Timothy D Walker on “Sailing to Freedom: Maritime Dimensions of the Underground Railroad”
In 1858, Mary Millburn successfully made her escape from Norfolk, Virginia, to Philadelphia aboard an express steamship. Millburn’s maritime route to freedom was far from uncommon. By the mid-nineteenth century an increasing number of enslaved people had fled northward along the Atlantic seaboard. While scholarship on the Underground Railroad has focused almost exclusively on overland escape routes from the antebellum South, this groundbreaking volume expands our understanding of how freedom was achieved by sea and what the journey looked like for many African Americans.
With innovative scholarship and thorough research, Sailing to Freedom highlights little-known stories and describes the less-understood maritime side of the Underground Railroad, including the impact of African Americans’ paid and unpaid waterfront labor. These ten essays reconsider and contextualize how escapes were managed along the East Coast, moving from the Carolinas, Virginia, and Maryland to safe harbor in northern cities such as Philadelphia, New York, New Bedford, and Boston.

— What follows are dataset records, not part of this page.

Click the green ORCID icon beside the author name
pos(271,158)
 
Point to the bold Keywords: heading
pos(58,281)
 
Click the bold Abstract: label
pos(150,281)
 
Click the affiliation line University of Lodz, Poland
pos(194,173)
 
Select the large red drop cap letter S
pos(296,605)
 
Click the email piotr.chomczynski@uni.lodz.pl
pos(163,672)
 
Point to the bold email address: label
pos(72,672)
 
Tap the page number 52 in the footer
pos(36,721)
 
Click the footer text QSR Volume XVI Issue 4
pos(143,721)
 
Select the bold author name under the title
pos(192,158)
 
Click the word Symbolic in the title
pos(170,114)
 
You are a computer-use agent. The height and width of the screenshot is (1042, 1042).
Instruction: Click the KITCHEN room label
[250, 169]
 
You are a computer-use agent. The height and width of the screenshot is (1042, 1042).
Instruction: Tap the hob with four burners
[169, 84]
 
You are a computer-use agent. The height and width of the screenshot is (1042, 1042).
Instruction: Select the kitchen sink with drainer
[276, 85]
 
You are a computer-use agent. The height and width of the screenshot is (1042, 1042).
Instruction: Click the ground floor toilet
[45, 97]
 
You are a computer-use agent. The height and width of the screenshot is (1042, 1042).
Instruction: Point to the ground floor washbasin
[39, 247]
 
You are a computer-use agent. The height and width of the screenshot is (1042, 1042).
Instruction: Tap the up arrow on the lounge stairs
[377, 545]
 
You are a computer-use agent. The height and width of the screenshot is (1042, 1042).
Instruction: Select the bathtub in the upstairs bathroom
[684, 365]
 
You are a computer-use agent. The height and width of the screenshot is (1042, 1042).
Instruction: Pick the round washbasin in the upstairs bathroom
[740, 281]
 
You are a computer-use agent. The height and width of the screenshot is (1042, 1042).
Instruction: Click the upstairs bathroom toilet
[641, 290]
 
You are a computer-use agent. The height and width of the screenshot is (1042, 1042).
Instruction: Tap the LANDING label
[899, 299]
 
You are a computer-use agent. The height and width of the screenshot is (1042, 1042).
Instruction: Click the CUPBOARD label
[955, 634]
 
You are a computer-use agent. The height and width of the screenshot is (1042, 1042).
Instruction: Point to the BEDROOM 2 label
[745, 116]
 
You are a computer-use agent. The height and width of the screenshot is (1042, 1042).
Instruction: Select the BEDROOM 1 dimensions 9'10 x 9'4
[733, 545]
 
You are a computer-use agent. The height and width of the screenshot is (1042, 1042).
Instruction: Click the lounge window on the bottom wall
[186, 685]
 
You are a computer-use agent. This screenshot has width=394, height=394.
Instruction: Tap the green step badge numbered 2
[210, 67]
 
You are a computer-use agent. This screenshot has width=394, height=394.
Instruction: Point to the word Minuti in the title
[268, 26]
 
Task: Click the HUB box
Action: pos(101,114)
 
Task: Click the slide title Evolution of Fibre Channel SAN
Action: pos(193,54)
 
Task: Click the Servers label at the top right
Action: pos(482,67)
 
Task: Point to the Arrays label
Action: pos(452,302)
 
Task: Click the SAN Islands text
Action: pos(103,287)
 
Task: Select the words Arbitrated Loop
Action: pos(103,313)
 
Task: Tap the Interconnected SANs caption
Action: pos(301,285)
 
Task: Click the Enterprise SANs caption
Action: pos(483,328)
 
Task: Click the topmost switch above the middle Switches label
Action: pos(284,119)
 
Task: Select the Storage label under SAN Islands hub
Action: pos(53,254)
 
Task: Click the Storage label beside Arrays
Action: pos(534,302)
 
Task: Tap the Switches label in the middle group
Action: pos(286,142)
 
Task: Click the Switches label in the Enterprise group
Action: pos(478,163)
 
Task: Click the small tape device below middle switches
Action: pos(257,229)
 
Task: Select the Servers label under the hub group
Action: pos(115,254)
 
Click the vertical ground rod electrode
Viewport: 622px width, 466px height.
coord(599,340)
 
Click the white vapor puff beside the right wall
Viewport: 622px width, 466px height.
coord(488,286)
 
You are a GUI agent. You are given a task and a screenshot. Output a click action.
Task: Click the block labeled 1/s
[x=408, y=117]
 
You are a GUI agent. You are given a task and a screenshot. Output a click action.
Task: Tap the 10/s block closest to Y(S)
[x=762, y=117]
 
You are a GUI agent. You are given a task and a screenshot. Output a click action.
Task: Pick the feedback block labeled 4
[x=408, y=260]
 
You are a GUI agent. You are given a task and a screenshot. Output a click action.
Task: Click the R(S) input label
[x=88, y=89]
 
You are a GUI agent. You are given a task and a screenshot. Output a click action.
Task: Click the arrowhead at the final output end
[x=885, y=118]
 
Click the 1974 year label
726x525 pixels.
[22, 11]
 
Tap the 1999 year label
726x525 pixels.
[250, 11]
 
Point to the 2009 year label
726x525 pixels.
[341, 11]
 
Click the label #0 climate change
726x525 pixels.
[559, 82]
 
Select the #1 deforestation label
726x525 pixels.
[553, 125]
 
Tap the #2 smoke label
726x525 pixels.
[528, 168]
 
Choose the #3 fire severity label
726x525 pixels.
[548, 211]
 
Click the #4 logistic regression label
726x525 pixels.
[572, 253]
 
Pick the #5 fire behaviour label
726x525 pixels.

Dr. Timothy Walker is a professor of history at the University of Massachusetts Dartmouth, and serves as Fulbright Program Advisor. He is a member of the graduate faculty of the Department of Portuguese and an affiliated faculty member of the Center of Indian Studies and the Department of Women’s and Gender Studies. Walker is also an Affiliated Researcher of the Centro de História de Além-Mar (CHAM) at Universidade Nova de Lisboa, Portugal. In September 2018 he was appointed Guest Investigator at Woods Hole Oceanographic Institution.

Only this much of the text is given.